* [Your task] Each line below that carries the string "width" must appear in the answer.
───── Source information
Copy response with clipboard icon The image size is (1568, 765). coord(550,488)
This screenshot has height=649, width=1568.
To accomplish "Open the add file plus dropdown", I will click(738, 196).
──────────
───── Source information
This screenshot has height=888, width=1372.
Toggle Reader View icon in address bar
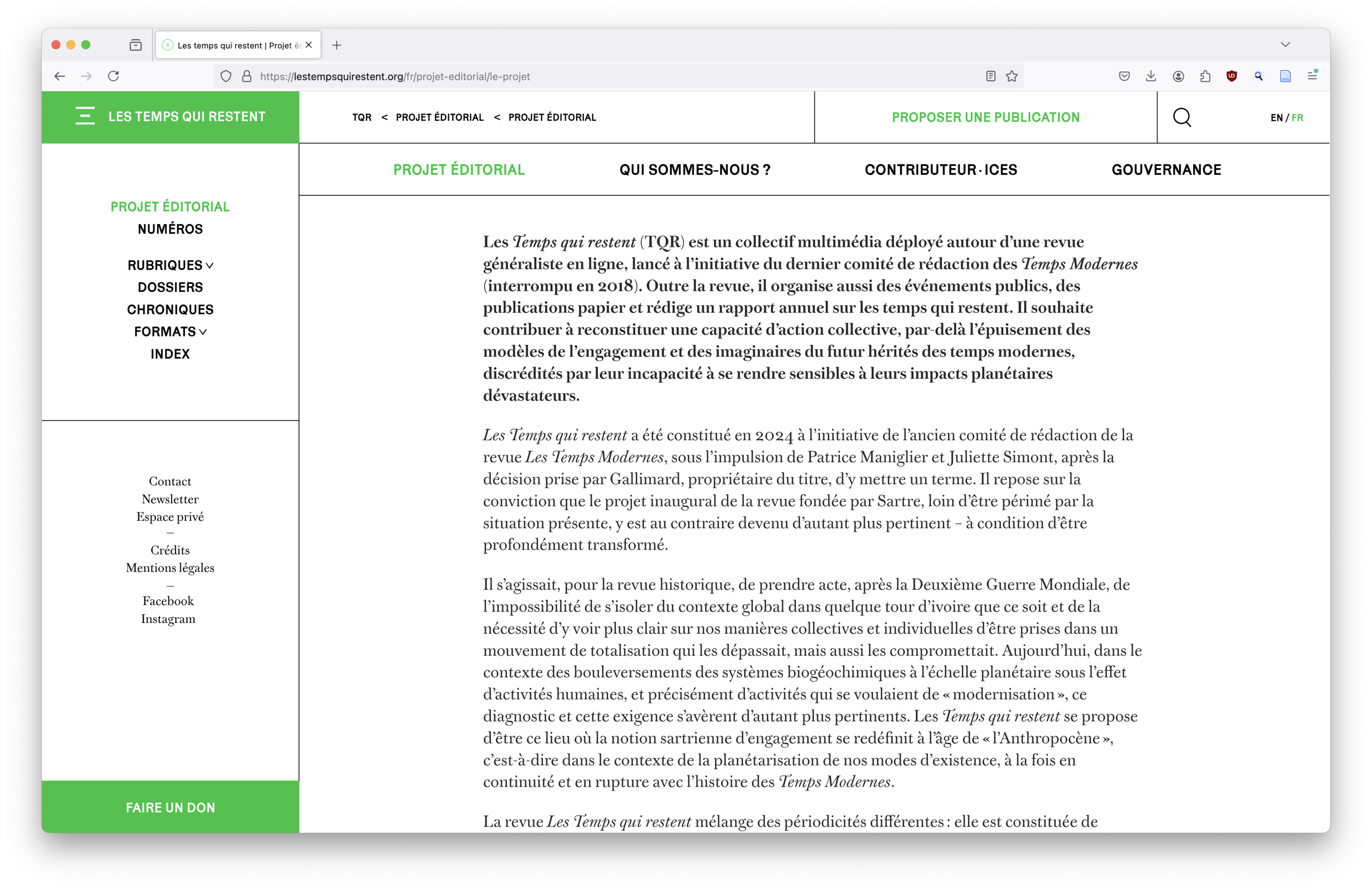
──────────
* [Worked solution]
This screenshot has height=649, width=1568.
This screenshot has height=888, width=1372.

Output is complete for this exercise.